WHAT THE TASK ASKS ▸ Repeat the stretch of entries below from the line with "Quiet Time (211, 1919)" through the line with "Reena Bansal (231, 596)". Include both ends and add nothing.

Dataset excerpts
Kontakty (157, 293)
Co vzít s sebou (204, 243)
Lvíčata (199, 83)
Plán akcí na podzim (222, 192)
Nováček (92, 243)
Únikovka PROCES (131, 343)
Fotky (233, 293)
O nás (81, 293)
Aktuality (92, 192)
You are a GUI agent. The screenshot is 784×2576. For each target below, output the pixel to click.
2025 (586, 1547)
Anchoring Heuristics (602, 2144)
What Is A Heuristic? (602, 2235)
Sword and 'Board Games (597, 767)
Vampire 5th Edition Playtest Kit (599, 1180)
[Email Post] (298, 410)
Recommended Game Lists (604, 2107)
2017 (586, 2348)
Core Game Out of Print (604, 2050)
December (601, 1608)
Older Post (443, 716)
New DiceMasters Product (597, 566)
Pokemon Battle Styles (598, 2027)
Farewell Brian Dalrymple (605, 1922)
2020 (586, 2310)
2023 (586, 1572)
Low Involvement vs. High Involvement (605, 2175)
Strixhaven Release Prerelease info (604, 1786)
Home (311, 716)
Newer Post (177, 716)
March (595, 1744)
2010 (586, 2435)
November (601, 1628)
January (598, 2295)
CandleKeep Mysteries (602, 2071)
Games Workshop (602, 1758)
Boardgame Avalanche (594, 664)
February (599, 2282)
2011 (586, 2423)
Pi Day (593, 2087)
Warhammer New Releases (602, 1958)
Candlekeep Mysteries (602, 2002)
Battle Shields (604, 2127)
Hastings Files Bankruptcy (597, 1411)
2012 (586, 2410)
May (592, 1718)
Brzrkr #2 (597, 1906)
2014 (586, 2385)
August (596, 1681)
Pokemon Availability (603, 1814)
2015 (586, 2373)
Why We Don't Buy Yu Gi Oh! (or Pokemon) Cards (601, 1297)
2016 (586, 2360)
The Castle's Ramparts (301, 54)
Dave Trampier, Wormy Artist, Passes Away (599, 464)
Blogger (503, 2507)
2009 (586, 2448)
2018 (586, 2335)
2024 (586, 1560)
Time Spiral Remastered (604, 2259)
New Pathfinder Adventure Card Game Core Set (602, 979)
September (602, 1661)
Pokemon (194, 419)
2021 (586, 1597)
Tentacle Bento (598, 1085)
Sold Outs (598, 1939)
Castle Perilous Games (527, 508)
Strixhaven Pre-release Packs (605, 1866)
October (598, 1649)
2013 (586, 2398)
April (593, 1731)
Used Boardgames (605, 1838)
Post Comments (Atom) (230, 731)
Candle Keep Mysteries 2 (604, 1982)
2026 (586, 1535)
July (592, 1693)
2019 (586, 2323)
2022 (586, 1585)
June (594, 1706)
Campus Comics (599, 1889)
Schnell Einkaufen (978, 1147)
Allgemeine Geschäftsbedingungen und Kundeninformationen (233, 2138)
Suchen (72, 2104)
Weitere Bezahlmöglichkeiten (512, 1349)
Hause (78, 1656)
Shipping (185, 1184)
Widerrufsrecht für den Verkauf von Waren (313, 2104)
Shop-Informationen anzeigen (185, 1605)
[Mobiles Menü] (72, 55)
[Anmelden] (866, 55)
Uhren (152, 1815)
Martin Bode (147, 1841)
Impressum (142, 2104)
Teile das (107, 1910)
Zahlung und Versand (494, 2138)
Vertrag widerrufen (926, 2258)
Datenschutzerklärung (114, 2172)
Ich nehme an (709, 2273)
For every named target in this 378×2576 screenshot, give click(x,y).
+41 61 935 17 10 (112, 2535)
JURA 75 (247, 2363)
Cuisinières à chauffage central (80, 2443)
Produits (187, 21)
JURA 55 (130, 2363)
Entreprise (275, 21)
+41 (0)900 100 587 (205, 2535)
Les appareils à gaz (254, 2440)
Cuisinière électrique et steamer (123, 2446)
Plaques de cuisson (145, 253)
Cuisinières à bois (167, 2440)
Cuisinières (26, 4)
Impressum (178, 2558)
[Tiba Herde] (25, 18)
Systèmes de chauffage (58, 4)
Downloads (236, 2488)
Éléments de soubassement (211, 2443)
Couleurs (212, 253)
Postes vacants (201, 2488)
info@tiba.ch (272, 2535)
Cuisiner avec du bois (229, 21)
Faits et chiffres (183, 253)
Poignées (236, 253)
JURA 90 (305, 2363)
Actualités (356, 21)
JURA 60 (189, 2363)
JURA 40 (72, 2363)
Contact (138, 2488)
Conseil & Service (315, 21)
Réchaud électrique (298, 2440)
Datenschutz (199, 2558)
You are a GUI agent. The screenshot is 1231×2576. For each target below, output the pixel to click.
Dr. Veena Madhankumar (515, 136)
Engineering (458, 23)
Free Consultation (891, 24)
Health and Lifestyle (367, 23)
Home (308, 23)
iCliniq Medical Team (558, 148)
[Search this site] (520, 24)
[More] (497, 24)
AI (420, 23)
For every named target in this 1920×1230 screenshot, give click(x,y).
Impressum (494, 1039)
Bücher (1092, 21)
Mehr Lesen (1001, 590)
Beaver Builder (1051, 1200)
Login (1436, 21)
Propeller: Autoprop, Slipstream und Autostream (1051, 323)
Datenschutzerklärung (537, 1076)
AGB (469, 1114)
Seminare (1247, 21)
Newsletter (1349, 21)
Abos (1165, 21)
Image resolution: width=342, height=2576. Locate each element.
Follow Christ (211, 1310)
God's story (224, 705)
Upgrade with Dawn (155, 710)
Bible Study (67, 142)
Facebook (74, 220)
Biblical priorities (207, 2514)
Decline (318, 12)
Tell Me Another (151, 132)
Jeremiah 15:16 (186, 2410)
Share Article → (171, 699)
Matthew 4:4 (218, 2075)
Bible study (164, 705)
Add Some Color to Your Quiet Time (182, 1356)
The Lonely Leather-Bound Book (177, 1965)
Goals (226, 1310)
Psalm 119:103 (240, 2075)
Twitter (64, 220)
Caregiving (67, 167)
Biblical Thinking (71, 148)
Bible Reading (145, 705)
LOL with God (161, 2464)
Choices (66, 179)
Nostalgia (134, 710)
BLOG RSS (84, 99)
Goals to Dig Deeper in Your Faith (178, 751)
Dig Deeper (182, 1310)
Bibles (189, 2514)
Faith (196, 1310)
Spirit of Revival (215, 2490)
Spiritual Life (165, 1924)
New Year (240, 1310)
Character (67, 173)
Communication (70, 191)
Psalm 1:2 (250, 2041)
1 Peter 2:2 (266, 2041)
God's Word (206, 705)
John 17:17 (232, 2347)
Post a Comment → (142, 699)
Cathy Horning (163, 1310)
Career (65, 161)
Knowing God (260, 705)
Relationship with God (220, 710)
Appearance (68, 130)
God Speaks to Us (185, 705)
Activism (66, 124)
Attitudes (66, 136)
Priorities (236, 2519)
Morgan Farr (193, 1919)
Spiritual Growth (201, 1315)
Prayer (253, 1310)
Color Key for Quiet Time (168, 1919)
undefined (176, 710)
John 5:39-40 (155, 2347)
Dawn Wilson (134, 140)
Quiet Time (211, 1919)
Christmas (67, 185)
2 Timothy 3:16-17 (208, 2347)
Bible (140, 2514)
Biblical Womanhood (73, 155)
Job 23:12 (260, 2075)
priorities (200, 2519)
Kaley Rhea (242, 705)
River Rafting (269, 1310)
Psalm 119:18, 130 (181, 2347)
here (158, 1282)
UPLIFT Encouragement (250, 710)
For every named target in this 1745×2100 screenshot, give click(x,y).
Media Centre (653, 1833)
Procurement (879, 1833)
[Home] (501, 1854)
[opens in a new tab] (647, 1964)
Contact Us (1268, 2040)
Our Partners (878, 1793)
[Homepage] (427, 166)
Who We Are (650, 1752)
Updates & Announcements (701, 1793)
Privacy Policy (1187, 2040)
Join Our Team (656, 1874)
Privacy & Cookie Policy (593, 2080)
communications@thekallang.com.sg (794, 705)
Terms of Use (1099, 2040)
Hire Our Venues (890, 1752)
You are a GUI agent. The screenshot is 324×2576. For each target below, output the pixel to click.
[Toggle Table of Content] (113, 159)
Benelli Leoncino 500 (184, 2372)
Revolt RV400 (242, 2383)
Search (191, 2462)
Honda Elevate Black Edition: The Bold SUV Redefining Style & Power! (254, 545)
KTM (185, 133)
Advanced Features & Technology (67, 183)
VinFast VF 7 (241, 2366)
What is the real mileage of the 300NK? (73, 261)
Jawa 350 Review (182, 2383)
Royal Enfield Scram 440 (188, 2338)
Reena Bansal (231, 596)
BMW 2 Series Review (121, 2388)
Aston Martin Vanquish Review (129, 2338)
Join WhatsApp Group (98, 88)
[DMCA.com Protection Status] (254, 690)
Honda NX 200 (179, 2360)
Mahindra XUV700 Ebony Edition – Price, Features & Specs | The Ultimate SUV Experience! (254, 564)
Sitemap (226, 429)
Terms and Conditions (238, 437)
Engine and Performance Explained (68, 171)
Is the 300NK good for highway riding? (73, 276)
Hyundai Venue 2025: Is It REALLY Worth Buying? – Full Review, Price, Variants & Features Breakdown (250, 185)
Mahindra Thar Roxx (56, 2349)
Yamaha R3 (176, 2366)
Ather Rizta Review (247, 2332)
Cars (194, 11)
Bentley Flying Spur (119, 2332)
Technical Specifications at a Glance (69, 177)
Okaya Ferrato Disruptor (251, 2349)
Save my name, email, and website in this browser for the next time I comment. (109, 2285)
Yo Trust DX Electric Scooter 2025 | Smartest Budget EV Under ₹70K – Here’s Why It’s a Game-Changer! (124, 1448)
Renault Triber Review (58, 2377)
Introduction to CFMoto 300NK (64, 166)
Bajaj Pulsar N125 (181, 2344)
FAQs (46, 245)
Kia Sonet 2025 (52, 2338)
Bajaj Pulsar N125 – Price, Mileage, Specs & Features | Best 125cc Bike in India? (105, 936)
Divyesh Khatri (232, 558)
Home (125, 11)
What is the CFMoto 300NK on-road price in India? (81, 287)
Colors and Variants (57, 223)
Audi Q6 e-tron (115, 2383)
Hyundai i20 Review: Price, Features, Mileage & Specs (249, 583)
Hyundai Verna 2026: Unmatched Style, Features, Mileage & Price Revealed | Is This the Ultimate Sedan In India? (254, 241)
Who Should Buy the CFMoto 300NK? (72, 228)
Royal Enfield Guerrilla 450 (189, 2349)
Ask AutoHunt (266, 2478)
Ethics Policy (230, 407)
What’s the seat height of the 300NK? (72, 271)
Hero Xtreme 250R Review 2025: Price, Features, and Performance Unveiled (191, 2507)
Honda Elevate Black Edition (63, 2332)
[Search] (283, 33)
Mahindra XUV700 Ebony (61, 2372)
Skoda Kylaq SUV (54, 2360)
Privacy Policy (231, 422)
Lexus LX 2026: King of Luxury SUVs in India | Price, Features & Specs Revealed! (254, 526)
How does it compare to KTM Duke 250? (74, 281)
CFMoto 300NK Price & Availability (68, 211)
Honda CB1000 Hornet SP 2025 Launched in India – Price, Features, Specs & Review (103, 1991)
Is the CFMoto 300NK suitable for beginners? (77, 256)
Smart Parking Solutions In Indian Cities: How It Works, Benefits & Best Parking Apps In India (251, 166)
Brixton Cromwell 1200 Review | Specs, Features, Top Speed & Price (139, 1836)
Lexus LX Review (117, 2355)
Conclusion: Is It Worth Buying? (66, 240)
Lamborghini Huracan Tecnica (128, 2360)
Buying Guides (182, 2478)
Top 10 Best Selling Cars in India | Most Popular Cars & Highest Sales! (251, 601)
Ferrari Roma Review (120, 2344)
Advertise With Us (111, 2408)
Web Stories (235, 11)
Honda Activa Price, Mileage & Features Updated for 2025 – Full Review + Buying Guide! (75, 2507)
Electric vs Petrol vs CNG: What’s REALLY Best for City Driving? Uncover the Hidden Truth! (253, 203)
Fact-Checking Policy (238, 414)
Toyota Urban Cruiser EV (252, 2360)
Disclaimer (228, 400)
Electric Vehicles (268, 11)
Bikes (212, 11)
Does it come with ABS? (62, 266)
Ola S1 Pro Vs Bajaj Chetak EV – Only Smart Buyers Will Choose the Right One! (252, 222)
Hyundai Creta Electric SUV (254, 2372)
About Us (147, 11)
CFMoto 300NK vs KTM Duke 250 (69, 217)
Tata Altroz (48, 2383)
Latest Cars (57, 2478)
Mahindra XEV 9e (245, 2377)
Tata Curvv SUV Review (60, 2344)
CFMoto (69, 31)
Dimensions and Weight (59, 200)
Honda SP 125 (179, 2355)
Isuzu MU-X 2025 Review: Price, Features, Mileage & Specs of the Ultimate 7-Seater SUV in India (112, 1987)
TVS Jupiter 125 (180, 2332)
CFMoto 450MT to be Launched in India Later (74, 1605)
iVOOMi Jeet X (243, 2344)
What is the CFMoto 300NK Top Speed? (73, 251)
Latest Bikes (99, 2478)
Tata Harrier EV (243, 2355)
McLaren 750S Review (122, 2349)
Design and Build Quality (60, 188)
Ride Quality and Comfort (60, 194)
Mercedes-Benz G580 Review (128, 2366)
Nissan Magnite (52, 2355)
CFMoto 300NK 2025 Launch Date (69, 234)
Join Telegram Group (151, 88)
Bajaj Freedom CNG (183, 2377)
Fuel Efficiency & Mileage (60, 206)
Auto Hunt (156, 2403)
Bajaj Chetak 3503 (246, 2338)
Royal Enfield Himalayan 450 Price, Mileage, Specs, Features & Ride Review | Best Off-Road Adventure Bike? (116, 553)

RESULT OF THE TASK ▸
Quiet Time (211, 1919)
Christmas (67, 185)
2 Timothy 3:16-17 (208, 2347)
Bible (140, 2514)
Biblical Womanhood (73, 155)
Job 23:12 (260, 2075)
priorities (200, 2519)
Kaley Rhea (242, 705)
River Rafting (269, 1310)
Psalm 119:18, 130 (181, 2347)
here (158, 1282)
UPLIFT Encouragement (250, 710)
For every named target in this 1745×2100 screenshot, give click(x,y).
Media Centre (653, 1833)
Procurement (879, 1833)
[Home] (501, 1854)
[opens in a new tab] (647, 1964)
Contact Us (1268, 2040)
Our Partners (878, 1793)
[Homepage] (427, 166)
Who We Are (650, 1752)
Updates & Announcements (701, 1793)
Privacy Policy (1187, 2040)
Join Our Team (656, 1874)
Privacy & Cookie Policy (593, 2080)
communications@thekallang.com.sg (794, 705)
Terms of Use (1099, 2040)
Hire Our Venues (890, 1752)
You are a GUI agent. The screenshot is 324×2576. For each target below, output the pixel to click.
[Toggle Table of Content] (113, 159)
Benelli Leoncino 500 (184, 2372)
Revolt RV400 (242, 2383)
Search (191, 2462)
Honda Elevate Black Edition: The Bold SUV Redefining Style & Power! (254, 545)
KTM (185, 133)
Advanced Features & Technology (67, 183)
VinFast VF 7 (241, 2366)
What is the real mileage of the 300NK? (73, 261)
Jawa 350 Review (182, 2383)
Royal Enfield Scram 440 (188, 2338)
Reena Bansal (231, 596)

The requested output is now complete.